- INSTRUCTIONS TO FOLLOW -
Take the data and return it in full. Change nothing.

- SUPPLIED RECORDS -

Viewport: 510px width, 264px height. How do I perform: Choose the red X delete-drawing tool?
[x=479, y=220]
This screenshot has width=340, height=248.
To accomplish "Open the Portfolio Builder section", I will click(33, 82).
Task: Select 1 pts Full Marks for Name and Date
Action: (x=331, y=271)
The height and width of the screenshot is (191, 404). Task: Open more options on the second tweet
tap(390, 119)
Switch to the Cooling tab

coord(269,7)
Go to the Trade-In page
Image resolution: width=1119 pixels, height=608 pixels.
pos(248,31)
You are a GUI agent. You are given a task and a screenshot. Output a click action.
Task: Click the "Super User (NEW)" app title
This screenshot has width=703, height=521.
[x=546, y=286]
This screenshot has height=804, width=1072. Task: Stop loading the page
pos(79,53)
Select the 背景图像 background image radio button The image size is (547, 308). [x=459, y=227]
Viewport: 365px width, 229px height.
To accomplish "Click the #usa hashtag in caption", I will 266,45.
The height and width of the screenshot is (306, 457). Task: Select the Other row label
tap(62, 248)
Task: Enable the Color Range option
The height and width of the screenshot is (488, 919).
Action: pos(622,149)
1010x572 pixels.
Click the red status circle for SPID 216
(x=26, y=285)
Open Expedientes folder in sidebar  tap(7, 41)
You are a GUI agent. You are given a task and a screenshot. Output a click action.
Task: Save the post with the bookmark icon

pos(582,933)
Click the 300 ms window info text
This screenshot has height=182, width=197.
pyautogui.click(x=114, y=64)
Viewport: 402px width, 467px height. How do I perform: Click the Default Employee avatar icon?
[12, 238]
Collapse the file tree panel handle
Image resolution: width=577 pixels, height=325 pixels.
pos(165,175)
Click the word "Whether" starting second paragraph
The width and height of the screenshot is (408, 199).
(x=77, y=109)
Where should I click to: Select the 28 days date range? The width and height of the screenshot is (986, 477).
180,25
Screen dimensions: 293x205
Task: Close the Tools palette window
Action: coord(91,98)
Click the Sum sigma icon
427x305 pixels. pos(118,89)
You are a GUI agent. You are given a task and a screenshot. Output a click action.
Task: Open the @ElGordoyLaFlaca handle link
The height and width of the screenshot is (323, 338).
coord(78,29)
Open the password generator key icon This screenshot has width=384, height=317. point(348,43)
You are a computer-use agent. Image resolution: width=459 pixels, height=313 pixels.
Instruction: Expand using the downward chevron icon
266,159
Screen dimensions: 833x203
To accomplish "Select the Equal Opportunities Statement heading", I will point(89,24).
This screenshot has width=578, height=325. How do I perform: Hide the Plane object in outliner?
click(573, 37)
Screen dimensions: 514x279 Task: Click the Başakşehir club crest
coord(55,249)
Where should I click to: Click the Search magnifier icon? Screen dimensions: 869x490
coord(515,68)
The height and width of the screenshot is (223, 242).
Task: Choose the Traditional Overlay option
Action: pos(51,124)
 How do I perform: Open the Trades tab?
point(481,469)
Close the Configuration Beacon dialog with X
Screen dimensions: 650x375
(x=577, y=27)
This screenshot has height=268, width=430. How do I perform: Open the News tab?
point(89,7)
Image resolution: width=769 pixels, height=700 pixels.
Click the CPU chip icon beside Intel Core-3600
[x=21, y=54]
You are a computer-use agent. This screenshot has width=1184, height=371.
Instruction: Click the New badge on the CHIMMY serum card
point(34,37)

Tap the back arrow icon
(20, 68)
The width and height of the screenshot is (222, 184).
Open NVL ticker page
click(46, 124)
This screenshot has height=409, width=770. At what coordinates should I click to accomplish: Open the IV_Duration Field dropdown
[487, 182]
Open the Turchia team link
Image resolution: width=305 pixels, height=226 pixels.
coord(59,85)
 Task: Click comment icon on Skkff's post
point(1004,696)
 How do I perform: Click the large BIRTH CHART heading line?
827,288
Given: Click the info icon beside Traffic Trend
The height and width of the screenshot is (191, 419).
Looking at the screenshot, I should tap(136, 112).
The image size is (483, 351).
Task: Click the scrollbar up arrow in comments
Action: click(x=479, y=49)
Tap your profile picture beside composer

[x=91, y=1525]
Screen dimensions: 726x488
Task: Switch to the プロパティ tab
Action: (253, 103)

- TASK ANSWER -
Viewport: 510px width, 264px height. How do I perform: Choose the red X delete-drawing tool?
[x=479, y=220]
This screenshot has width=340, height=248.
To accomplish "Open the Portfolio Builder section", I will click(33, 82).
Task: Select 1 pts Full Marks for Name and Date
Action: (x=331, y=271)
The height and width of the screenshot is (191, 404). Task: Open more options on the second tweet
tap(390, 119)
Switch to the Cooling tab

coord(269,7)
Go to the Trade-In page
Image resolution: width=1119 pixels, height=608 pixels.
pos(248,31)
You are a GUI agent. You are given a task and a screenshot. Output a click action.
Task: Click the "Super User (NEW)" app title
This screenshot has width=703, height=521.
[x=546, y=286]
This screenshot has height=804, width=1072. Task: Stop loading the page
pos(79,53)
Select the 背景图像 background image radio button The image size is (547, 308). [x=459, y=227]
Viewport: 365px width, 229px height.
To accomplish "Click the #usa hashtag in caption", I will 266,45.
The height and width of the screenshot is (306, 457). Task: Select the Other row label
tap(62, 248)
Task: Enable the Color Range option
The height and width of the screenshot is (488, 919).
Action: pos(622,149)
1010x572 pixels.
Click the red status circle for SPID 216
(x=26, y=285)
Open Expedientes folder in sidebar  tap(7, 41)
You are a GUI agent. You are given a task and a screenshot. Output a click action.
Task: Save the post with the bookmark icon

pos(582,933)
Click the 300 ms window info text
This screenshot has height=182, width=197.
pyautogui.click(x=114, y=64)
Viewport: 402px width, 467px height. How do I perform: Click the Default Employee avatar icon?
[12, 238]
Collapse the file tree panel handle
Image resolution: width=577 pixels, height=325 pixels.
pos(165,175)
Click the word "Whether" starting second paragraph
The width and height of the screenshot is (408, 199).
(x=77, y=109)
Where should I click to: Select the 28 days date range? The width and height of the screenshot is (986, 477).
180,25
Screen dimensions: 293x205
Task: Close the Tools palette window
Action: coord(91,98)
Click the Sum sigma icon
427x305 pixels. pos(118,89)
You are a GUI agent. You are given a task and a screenshot. Output a click action.
Task: Open the @ElGordoyLaFlaca handle link
The height and width of the screenshot is (323, 338).
coord(78,29)
Open the password generator key icon This screenshot has width=384, height=317. point(348,43)
You are a computer-use agent. Image resolution: width=459 pixels, height=313 pixels.
Instruction: Expand using the downward chevron icon
266,159
Screen dimensions: 833x203
To accomplish "Select the Equal Opportunities Statement heading", I will point(89,24).
This screenshot has width=578, height=325. How do I perform: Hide the Plane object in outliner?
click(573, 37)
Screen dimensions: 514x279 Task: Click the Başakşehir club crest
coord(55,249)
Where should I click to: Click the Search magnifier icon? Screen dimensions: 869x490
coord(515,68)
The height and width of the screenshot is (223, 242).
Task: Choose the Traditional Overlay option
Action: pos(51,124)
 How do I perform: Open the Trades tab?
point(481,469)
Close the Configuration Beacon dialog with X
Screen dimensions: 650x375
(x=577, y=27)
This screenshot has height=268, width=430. How do I perform: Open the News tab?
point(89,7)
Image resolution: width=769 pixels, height=700 pixels.
Click the CPU chip icon beside Intel Core-3600
[x=21, y=54]
You are a computer-use agent. This screenshot has width=1184, height=371.
Instruction: Click the New badge on the CHIMMY serum card
point(34,37)

Tap the back arrow icon
(20, 68)
The width and height of the screenshot is (222, 184).
Open NVL ticker page
click(46, 124)
This screenshot has height=409, width=770. At what coordinates should I click to accomplish: Open the IV_Duration Field dropdown
[487, 182]
Open the Turchia team link
Image resolution: width=305 pixels, height=226 pixels.
coord(59,85)
 Task: Click comment icon on Skkff's post
point(1004,696)
 How do I perform: Click the large BIRTH CHART heading line?
827,288
Given: Click the info icon beside Traffic Trend
The height and width of the screenshot is (191, 419).
Looking at the screenshot, I should tap(136, 112).
The image size is (483, 351).
Task: Click the scrollbar up arrow in comments
Action: click(x=479, y=49)
Tap your profile picture beside composer

[x=91, y=1525]
Screen dimensions: 726x488
Task: Switch to the プロパティ tab
Action: (253, 103)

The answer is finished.